Why is the Government sending me into exile, asks Aatish Taseer
Aatish Taseer, a novelist and journalist, has responded to Government of India withdrawing his OCI card in the TIME magazine. His last book is ‘The Twice-Born: Life and Death of the Ganges
Two days after Government of India withdrew his OCI status, author and journalist Aatish Taseer has responded with a question of his own on the website of the American magazine TIME. The Indian Consulate in New York, he writes, has informed him that he had been put on a blacklist and will not get even a Tourist Visa to visit India, where his mother Journalist Tavleen Singh lives.
Taseer has good reasons to feel upset. It has always been known in New Delhi, if not elsewhere in India, that he was born out of wedlock, that he was born in London and he was a British citizen. After his father, Salman Taseer, a prominent Pakistani politician, was assassinated in 2011, his links with his father’s family in Pakistan had also been known. Neither he nor his mother hid it.
Why then has the Union Home Ministry woken up in 2019 and accused him of hiding the fact that his father was a Pakistani ? Taseer rightly feels it may have a lot to do with a commentary he wrote for TIME in May this year, an unflattering account of Prime Minister Narendra Modi’s Government, which appeared under the headline, “The Divider-in-Chief”.
The MHA, Taseer writes, sent him a notice in September and allowed him three weeks to respond. But it was delivered on the 20th day to his mother in New Delhi, who sent him a copy on WhatsApp. He replied by email the same day and a physical copy was delivered to the MHA. But on November 8, the Government of India indicated that he had not responded to the notice and hence his OCI card was being withdrawn.

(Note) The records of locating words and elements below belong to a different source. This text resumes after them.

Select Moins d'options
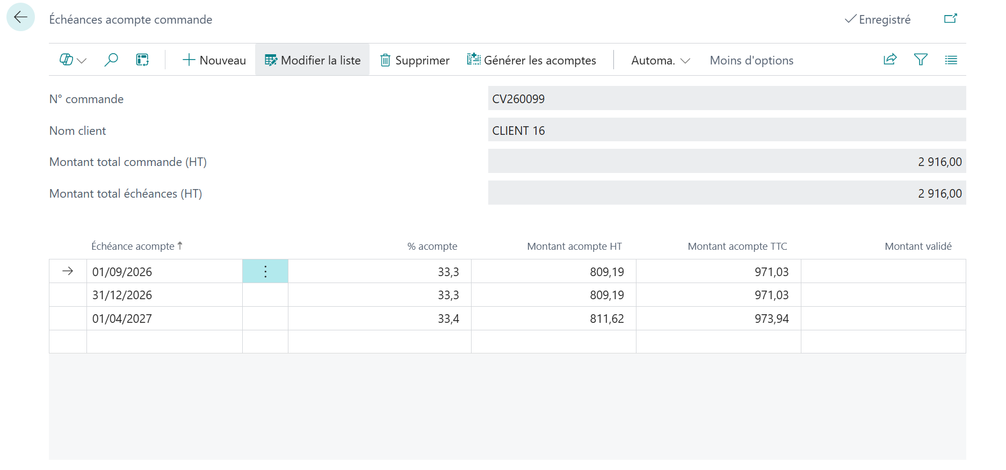Screen dimensions: 1006x470 click(751, 60)
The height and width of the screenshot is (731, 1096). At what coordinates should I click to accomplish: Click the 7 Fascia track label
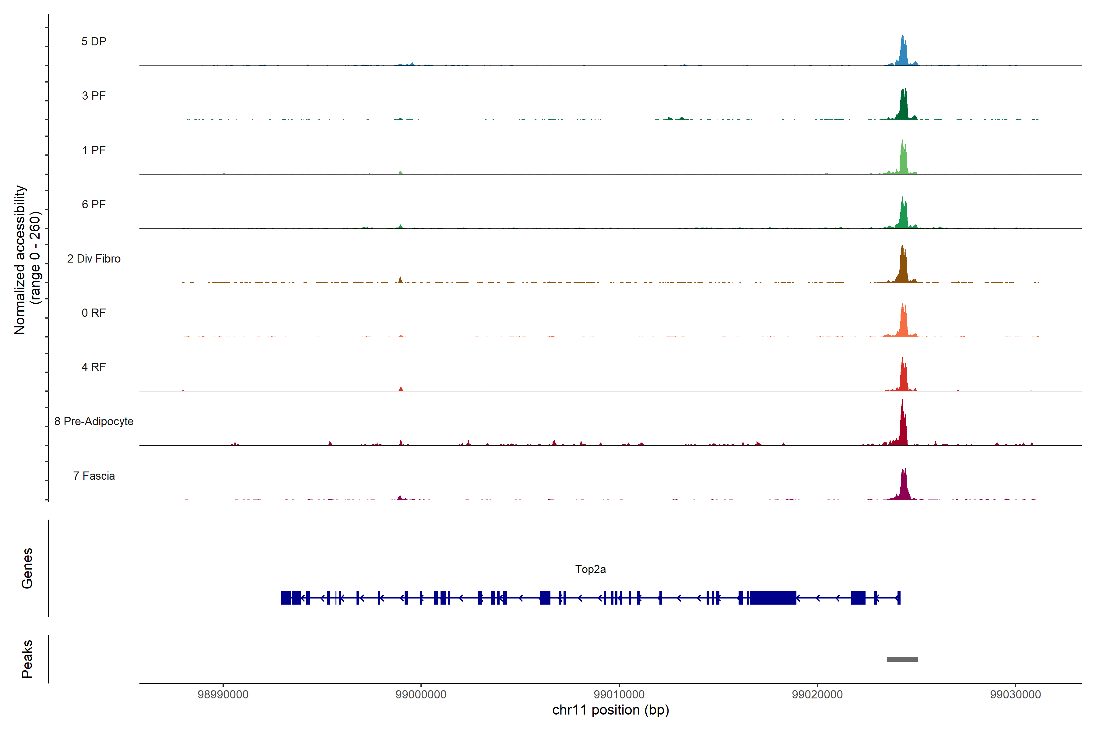(x=94, y=476)
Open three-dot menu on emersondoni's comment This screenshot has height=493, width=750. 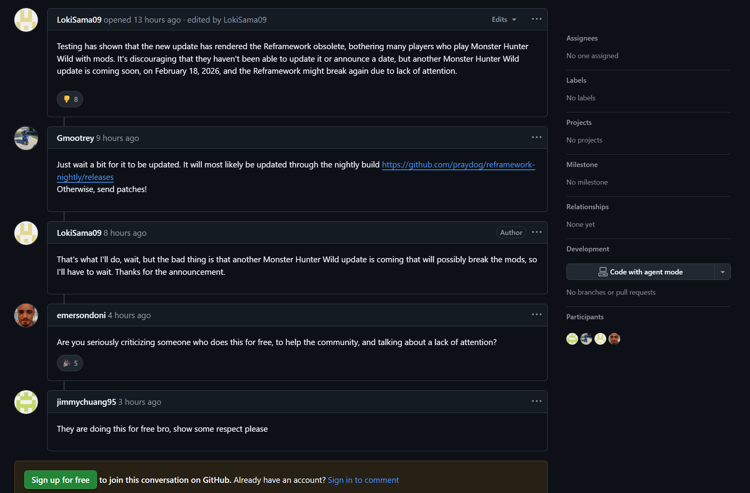click(x=536, y=315)
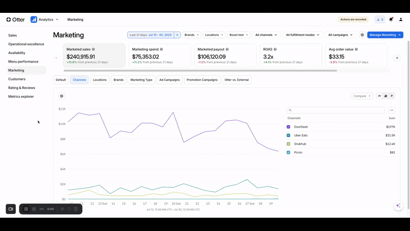Expand the All fulfillment modes dropdown
The image size is (410, 231).
point(302,35)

Writing in TIME, Taseer says, “ I was born in Britain and have British citizenship, but since the age of two I had lived and grown up in India, with my Indian mother, who is a well-known journalist. She had raised me on her own in Delhi and was always my sole legal guardian, and the only parent I knew for most of my life. It was why I had always been viewed as Indian in India and why I had been granted an OCI.”
“For 39 years, I had not so much as needed a visa for India and now the government was accusing me of misrepresenting myself, accusing me of defrauding them. Now, I may not even be able to obtain a standard tourist visa for India, the Consul General in New York informed me by telephone in September, as I have been accused of defrauding the government. With my grandmother turning ninety next year – and my mother seventy — the government has cut me off from my country and family.”
“India is my country…I could say I was Indian because I had grown up there, because I knew its festivals and languages, and because all five of my books were steeped in its concerns and anxieties. Though I am a British citizen by birth, the OCI, as a substitute for dual citizenship, had made this bond even more real, as it had for so many people of Indian origin worldwide…, “ he wrote.